Collected data:
________________________
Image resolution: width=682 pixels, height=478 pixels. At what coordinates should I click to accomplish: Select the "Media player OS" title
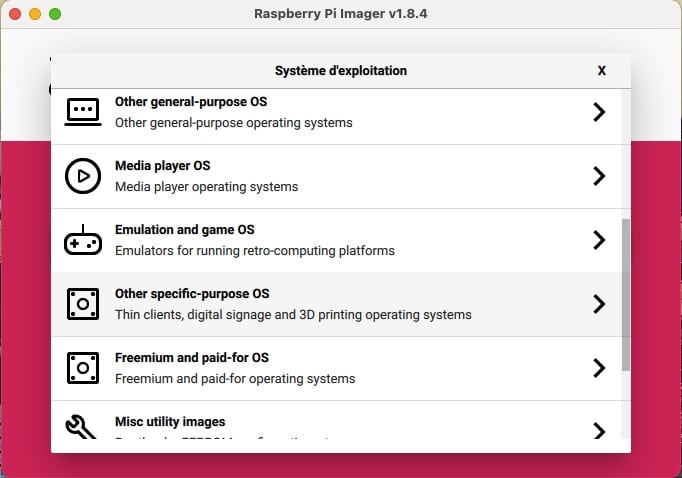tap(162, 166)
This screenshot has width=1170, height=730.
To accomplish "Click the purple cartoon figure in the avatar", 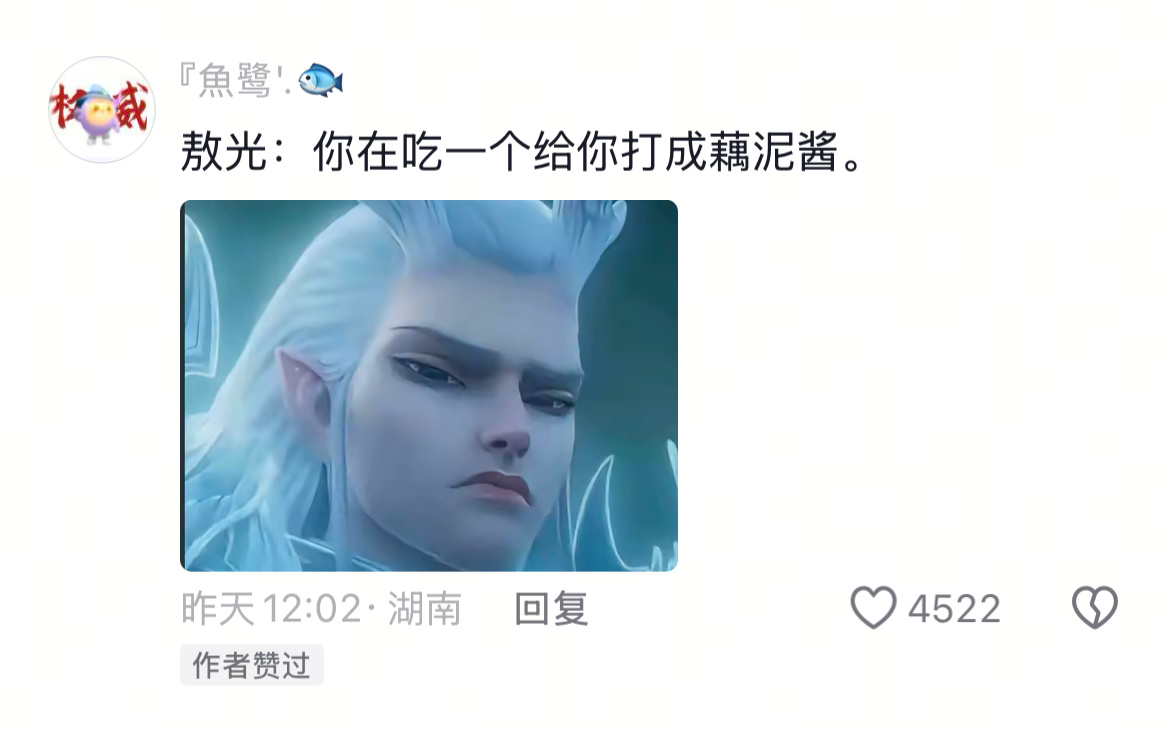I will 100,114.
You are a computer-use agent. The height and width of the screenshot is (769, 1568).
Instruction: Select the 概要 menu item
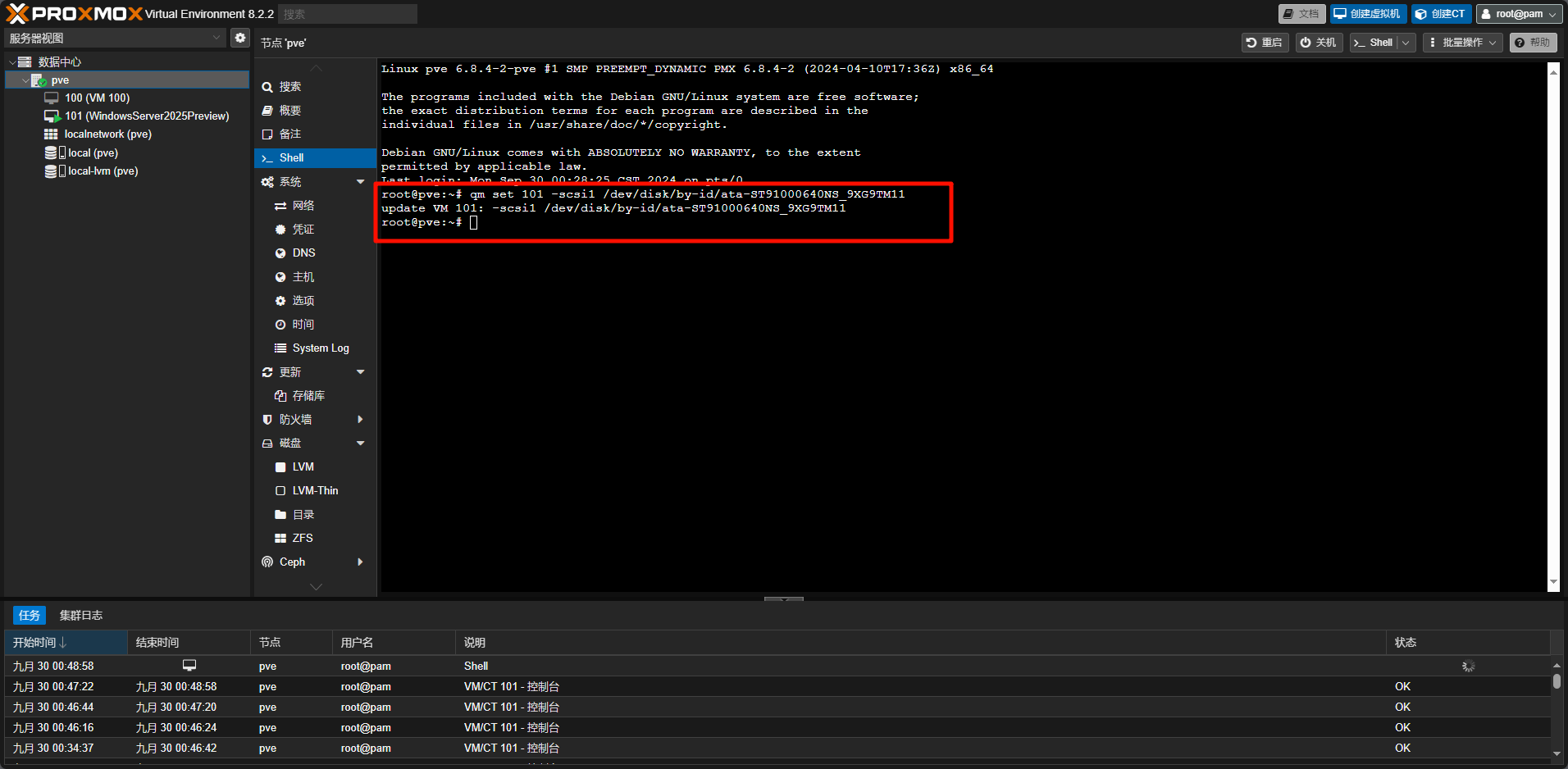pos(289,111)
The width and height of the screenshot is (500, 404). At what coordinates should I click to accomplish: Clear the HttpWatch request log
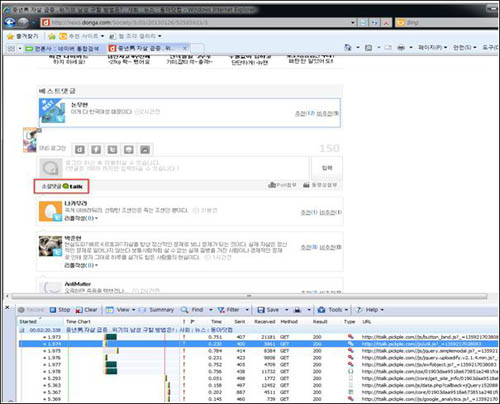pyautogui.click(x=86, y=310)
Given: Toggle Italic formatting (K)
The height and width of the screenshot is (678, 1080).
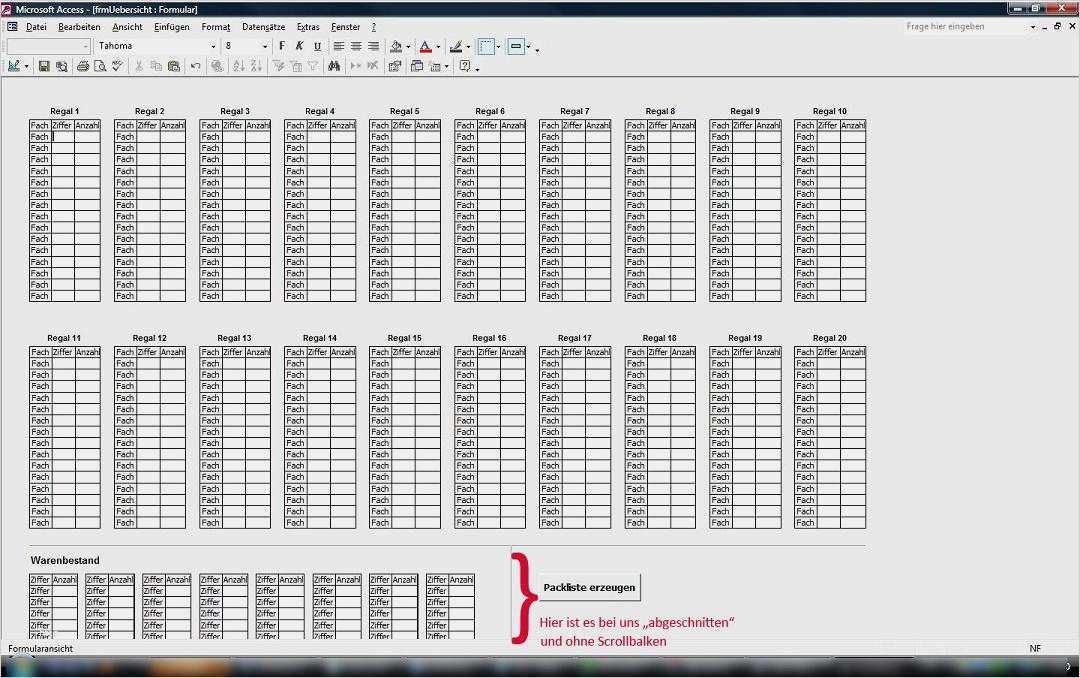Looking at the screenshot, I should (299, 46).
________________________
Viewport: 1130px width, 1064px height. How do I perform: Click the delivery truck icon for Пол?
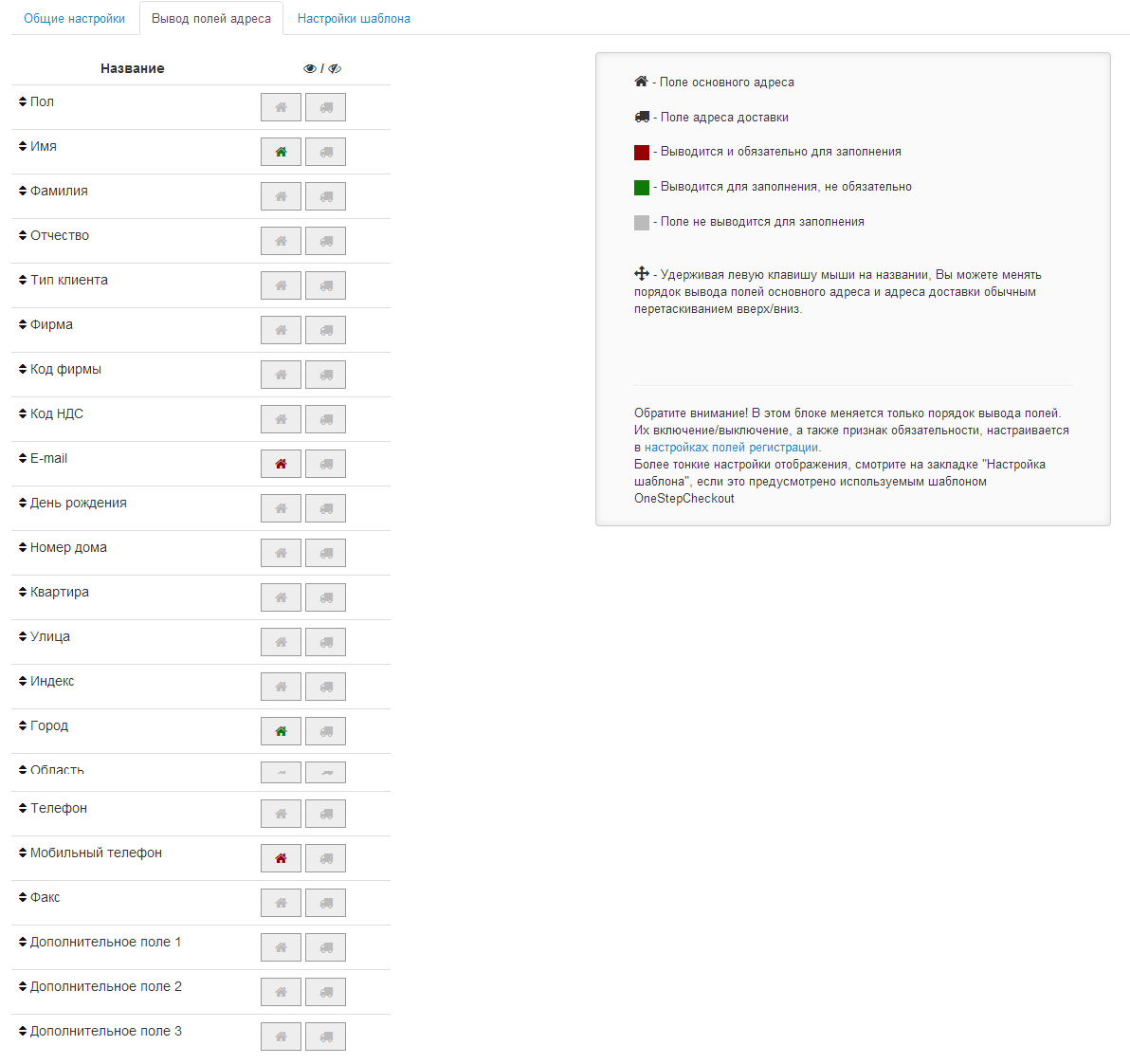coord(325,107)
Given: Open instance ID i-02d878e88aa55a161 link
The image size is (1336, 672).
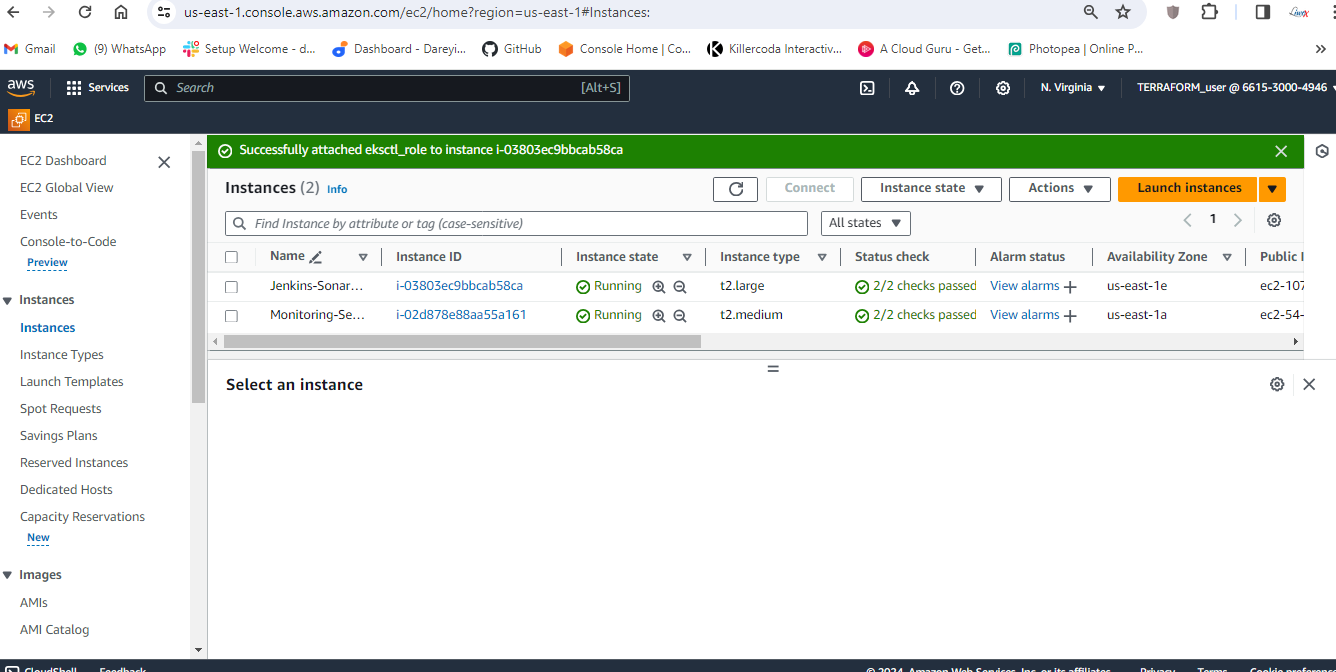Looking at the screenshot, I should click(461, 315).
________________________
Tally the lines above containing "Given". Number only.

Solved exercise = 2